Ekranda bir genç kız gülümseyerek, “çeyizim için alıyorum” diyordu, elinde
tuttuğu çay takımı için. Doğrusu o mu daha “şerefsizdi” yoksa hırsızlığı,
yolsuzluğu kanıtlanmış ama toplumun kaymak tabası sayılan adam mı, artık
bilemeyeceğim. Ülkemde, hırsızlığın, rüşvetin, yolsuzluğun, yağmacılığın,
bilgisizliğin, denetimsizliğin ve sorumsuzluğun karşılığı, çıkar ilişkilerinin,
oy depolarının, kabaran banka cüzdanlarının labirentlerinde ödeniyor…
İşte şimdi tam sırasıdır. Yarın başlayacak olan Uluslararası İstanbul
Bienali’nin tema şarkısını anımsamanın…
İnsan neyle yaşar?
İstanbul Bienali’nin kavramsal çerçevesi, Brecht’ten alınan bir soru üzerine
kurulu. Bertolt Brecht’in “Üç Kuruşluk Opera” oyunundaki ünlü şarkısından:
“İnsan neyle yaşar?” sorusu… Amaç, Brecht’i yeniden keşfetmek değil, eleştirel
düşünceyi vurgulamak, sorgulamayı, hesaplaşmayı tetiklemek, bellek kaybını
önlemek... Tam sırası demem bundan!
Sözleri Brecht’e, müziği Kurt Weil’a ait. 80 yıl öncesinin amansız bir
kapitalizm eleştirisi... “Mülkiyet”- “Sermaye”- “Karapara”- “Emek” - “Suç”-
“Ahlak” -“Hırsızlık” üzerine müthiş eğlenceli bir ders... Yani günümüze çok
uygun!

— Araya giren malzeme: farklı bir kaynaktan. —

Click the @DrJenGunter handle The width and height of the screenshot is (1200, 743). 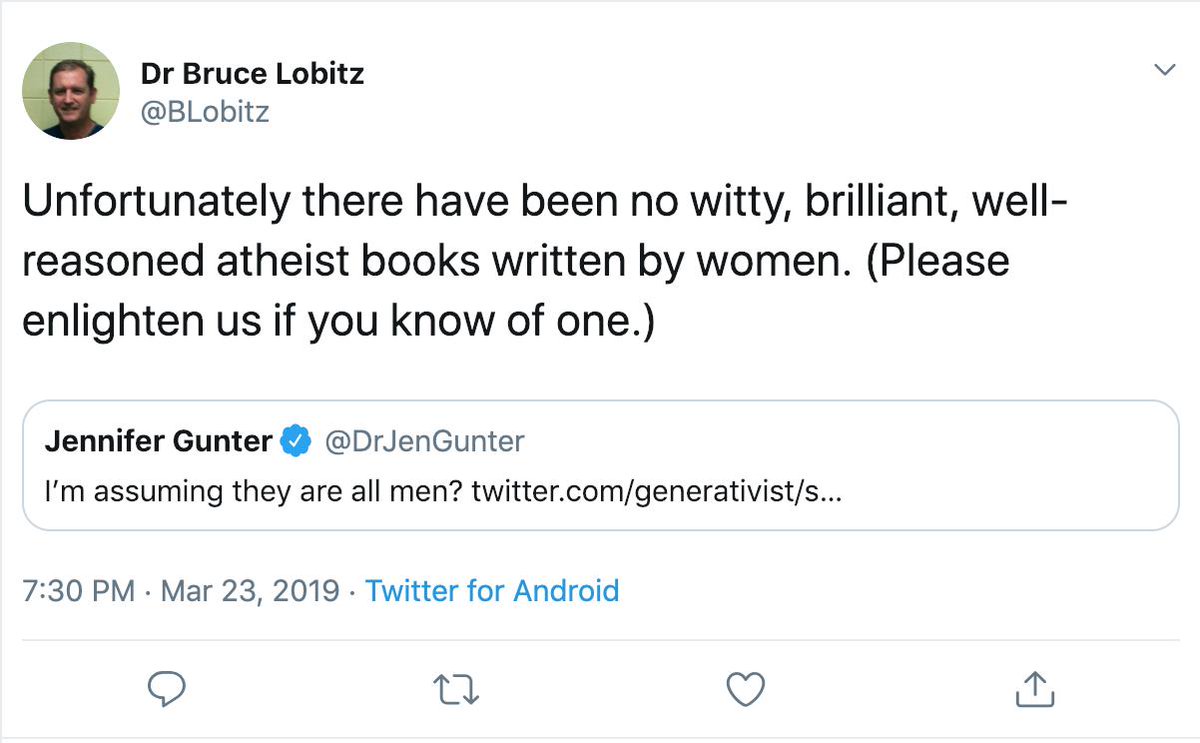424,441
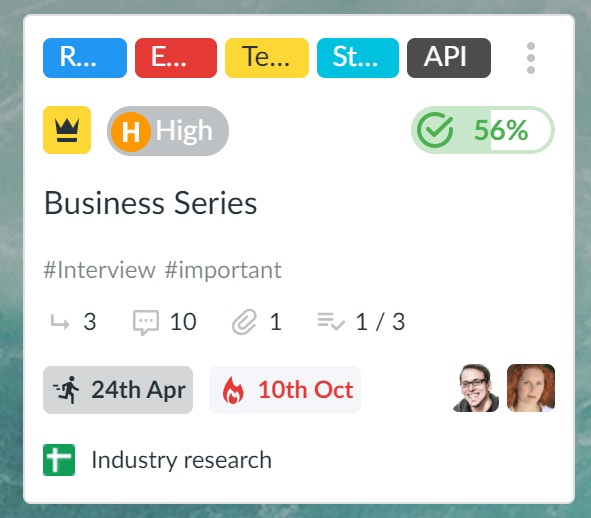Viewport: 591px width, 518px height.
Task: Open the three-dot card options menu
Action: (x=531, y=58)
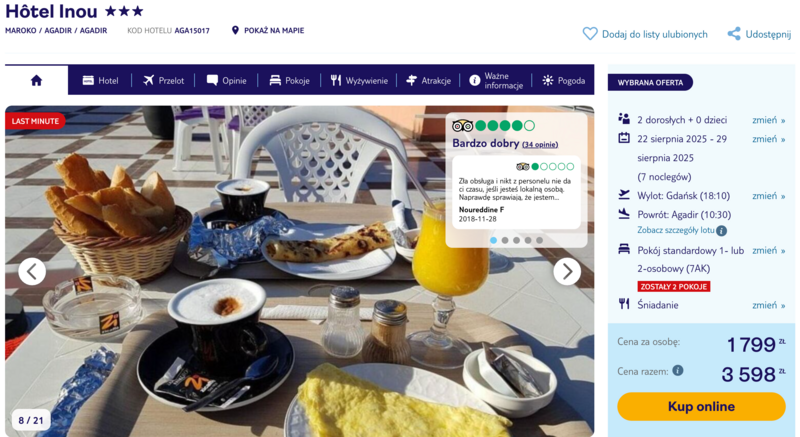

Türkçesi Tuncay Çavdar’dan. “Brecht Kabare”- “Yosma” ve “Ben Bertolt
Brecht” oyunlarında, Genco Erkal ve Zeliha Berksoy’dan dinlemiştik. İşte o
sözler:
Sayın Baylar, bize hep ders verirsiniz: “Aman, günah, ayıp, kötü,
yanlış.” Aç karnına kuru öğüt çekilmez Önce doyur beni, ondan sonra
konuş. Sende göbek, bizde ahlak nedense. Şimdi bizi iyice dinle
bak: İster şöyle düşün, ister böyle Önce ekmek gelir, arkadan
ahlak. Artık vermek gerek, unutmayın sakın Tüm nimetlerden, payını
yoksulların.
***
İnsan neyle yaşar: Ezip hiç durmadan Soyup, dövüp, yiyip yutarak
insanları. Yaşayabilmek için hemen unutmalı İnsanlığını unutmalı
insan Katı gerçek budur, kaçınılmaz. Kötülük yapmadan yaşanamaz.
***
Efendiler bize “ahlaksız” dersiniz “Kötü kadın, utanmaz, fahişe”.. Aç
karnına suçlanmak hiç çekilmez Önce doyur beni ondan sonra söyle Sende
şehvet, bizde edep nedense Şimdi bizi iyice dinle bak: İster şöyle düşün,
ister böyle Önce ekmek gelir, ardından ahlak. Artık vermek gerek,
unutmayın sakın, Tüm nimetlerden, payını yoksulların!